Hotfix for Apple platforms:

• themis for CocoaPods now uses XCFrameworks, supports Apple Silicon, and OpenSSL 1.1.1k (#828).
• Updated Carthage examples to use Themis XCFramework (#823).

Code:

• Objective-C / Swift

  • themis for CocoaPods now uses XCFrameworks, supports Apple Silicon, and OpenSSL 1.1.1k (#828).

• themis for Carthage switched to using XCFrameworks (#817). So, the minimum required Carthage version is now 0.38.0. You can continue using previous Themis version with previous Carthage versions.
• Updated OpenSSL to the latest 1.1.1k for Carthage (#817).

Code:

• Objective-C / Swift

  • themis for Carthage now pulls OpenSSL dependency as XCFramework, and Carthage builds themis as XCFramework as well. Themis.xcodeproj now uses openssl.xcframwork and themis.xcframework. Carthage dependencies should be built with --use-xcframeworks flag (#817).
  • Updated OpenSSL to the latest 1.1.1k for Carthage (#817).
  • Tests (Github Actions) are updated to use the latest Carthage version (0.38.0 and up) and --use-xcframeworks flag (#817).

OpenSSL 1.1.1k for iOS/macOS SPM

• Updated OpenSSL to the latest 1.1.1k for SMP and attached themis.xcframework. (iOS and macOS).
• New Swift and Objective-C example projects: SPM for iOS and macOS.

Code:

• Objective-C / Swift

  • Updated OpenSSL to the latest 1.1.1k for SMP and attached themis.xcframework. It is openssl-apple version 1.1.11101.
  • New Swift and Objective-C example projects: SPM for iOS and macOS.
  • Updated SPM examples source code to remove deprecated calls.

SPM support with XCF.

• themis is now packaged as xcframework.
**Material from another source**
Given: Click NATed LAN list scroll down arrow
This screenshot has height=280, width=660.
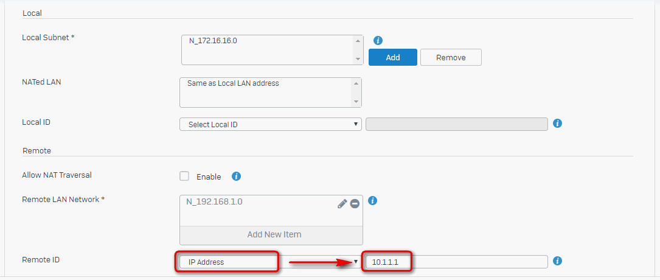Looking at the screenshot, I should point(356,102).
It is available in the release attached files section.
• themis now supports SPM.

Code:

• Added script to generate xcframework for iOS, iOS Simulator and macOS (#789).
• Added Package.swift file for SPM (#789).
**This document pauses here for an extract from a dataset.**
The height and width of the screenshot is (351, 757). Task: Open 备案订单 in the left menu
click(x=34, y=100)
This is a hotfix for Apple platforms: ObjCThemis and SwiftThemis, running on iOS and macOS, when installed via Carthage or CocoaPods.

• themis pod is now restored to use dynamic linkage again
• Resolved errors related to @rpath when using CocoaPods
• Removed arm64e architecture slice from Carthage builds for iOS which prevented CocoaPods from functioning correctly

Code:

• Objective-C / Swift

  • CocoaPods will now again link ObjCThemis dynamically into application (#750).
  • Carthage no longer builds arm64e architecture slice (#750).
  • Updated OpenSSL to the latest 1.1.1h-2 (#750).